Device-tagged siblings additionally register an entry in the attribution table.
- **FR-1.5a** When the *same* sockaddr is listen'd from a *different* `server { ... }` block — the shared `include` pattern —
the wrapper MUST strip socket-level options from `cf->args` before delegating to the core listen handler. These options
(`reuseport`, `bind`, `backlog=`, `rcvbuf=`, `sndbuf=`, `setfib=`, `fastopen=`, `accept_filter=`, `deferred`, `ipv6only=`,
`so_keepalive=`) apply to the one kernel socket that backs the sockaddr and nginx rejects any attempt to set them more
than once per sockaddr with `duplicate listen options for <addr>` (see `ngx_http_add_addresses` in `src/http/ngx_http.c`).
The first cscf to hit the sockaddr owns the options; subsequent cscfs pass the core handler with the options removed and
merge via `ngx_http_add_server`. Protocol-level flags (`ssl`, `http2`, `quic`, `proxy_protocol`) are preserved on every call
because nginx merges them with OR semantics across cscfs.

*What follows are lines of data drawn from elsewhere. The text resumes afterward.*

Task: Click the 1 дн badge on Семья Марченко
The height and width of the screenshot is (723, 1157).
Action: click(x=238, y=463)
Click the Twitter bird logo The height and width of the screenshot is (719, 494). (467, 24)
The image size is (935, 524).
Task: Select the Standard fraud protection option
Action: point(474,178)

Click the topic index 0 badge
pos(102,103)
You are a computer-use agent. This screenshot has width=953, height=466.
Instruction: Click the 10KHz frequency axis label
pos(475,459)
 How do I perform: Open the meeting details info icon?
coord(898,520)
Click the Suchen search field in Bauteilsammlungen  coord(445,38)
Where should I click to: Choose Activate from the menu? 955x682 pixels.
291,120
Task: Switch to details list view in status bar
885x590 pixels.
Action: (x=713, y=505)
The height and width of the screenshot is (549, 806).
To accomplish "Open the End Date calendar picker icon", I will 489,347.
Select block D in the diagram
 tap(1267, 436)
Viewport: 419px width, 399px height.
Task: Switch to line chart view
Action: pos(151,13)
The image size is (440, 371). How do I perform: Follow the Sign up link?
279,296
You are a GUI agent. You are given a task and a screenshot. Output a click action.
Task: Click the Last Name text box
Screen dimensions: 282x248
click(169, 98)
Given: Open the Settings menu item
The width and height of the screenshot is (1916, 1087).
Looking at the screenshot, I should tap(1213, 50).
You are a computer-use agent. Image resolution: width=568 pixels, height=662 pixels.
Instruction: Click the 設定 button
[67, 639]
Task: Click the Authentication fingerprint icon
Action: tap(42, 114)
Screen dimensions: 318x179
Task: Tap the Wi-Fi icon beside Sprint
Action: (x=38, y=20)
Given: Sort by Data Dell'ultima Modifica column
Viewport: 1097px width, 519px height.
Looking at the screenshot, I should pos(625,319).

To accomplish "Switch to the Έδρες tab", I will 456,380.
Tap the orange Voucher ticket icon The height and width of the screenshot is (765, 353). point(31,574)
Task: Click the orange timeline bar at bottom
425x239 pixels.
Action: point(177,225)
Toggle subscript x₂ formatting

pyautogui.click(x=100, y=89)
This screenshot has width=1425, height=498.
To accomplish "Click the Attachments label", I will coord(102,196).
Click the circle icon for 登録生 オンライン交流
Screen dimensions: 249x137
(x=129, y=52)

- **FR-1.6** A `listen` directive that uses a wildcard address (`80`, `[::]:80`) together with `device=<ifname>` MUST attribute
every connection whose ingress interface is `<ifname>` — regardless of which local address the client addressed — to that
listen's source tag. Traffic on other interfaces MUST fall back to the configured default source (see FR-1.3).

View File

@@ -199,6 +199,31 @@ register bindings without tripping nginx's duplicate-listen check. Traffic arriv
back to `ipng_stats_default_source` (`direct` by default). Keeping "direct" traffic on its own port — e.g.
`listen 198.51.100.1:8081;` — remains a fine pattern when you want a hard split, but it's no longer required.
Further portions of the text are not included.